The experimental SRAM (static RAM) chips measure approximately 109 square millimeters and contain up to 52 million bits of data, making them the densest SRAM chips ever produced, according to the company.
More importantly, the chips show that Intel is still comfortably meeting Moore's Law, as they were made using the 90-nanometer manufacturing process. Under Moore's Law, the number of transistors on a given chip doubles every 18 to 24 months, mostly because engineers find ways to shrink the size of the transistors.
Currently, the fastest chips are made on the 130-nanometer process, which means that circuits inside the chip measure around 130 nanometers wide. By shrinking the average feature size to 90 nanometers, Intel can cut the size of the processors in half or, more likely, add more features to its chips because it will be able to put twice the number of transistors in the same area.
The 130-nanometer chips began to arrive commercially in the middle of 2001; 90-nanometer chips are expected to hit shelves next summer. Proof-of-concept chips generally come out a year or so before actual commercial production.
The circuit designs used on the experimental SRAM chips will be used inside future processor caches, or pools of memory located near the processor, said Mark Bohr, an Intel fellow in the Technology Manufacturing Group.
"This is not just a test vehicle," he said.

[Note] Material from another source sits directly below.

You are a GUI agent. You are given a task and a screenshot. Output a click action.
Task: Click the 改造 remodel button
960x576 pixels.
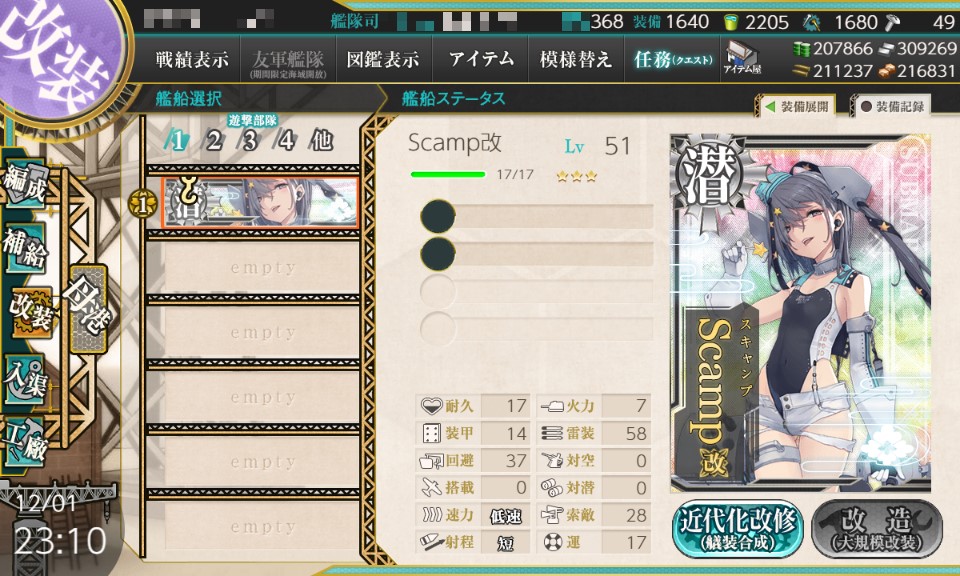click(x=877, y=529)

Cache size has increasingly become an issue in recent years. McKinley, Intel's upcoming server processor, covers 464 square millimeters, making it one of the largest chips in years. A substantial portion of the chip, though, is taken up by the three caches, which sport more than 3MB of memory. Madison, its successor, will come with 6MB of memory.
Prescott, the code name of the next version of the Pentium 4, will be Intel's first 90-nanometer chip, Bohr said, although the technology will be adopted on other product lines.
Performance will also improve. The transistor gate, which determines whether a transistor is "on" or "off," measures less than 50 nanometers on 90-nanometer chips, smaller than the 70-nanometer gate length on 130-nanometer chips.
"The smaller the gate length is, the faster your transistors can switch on and off," said Bohr.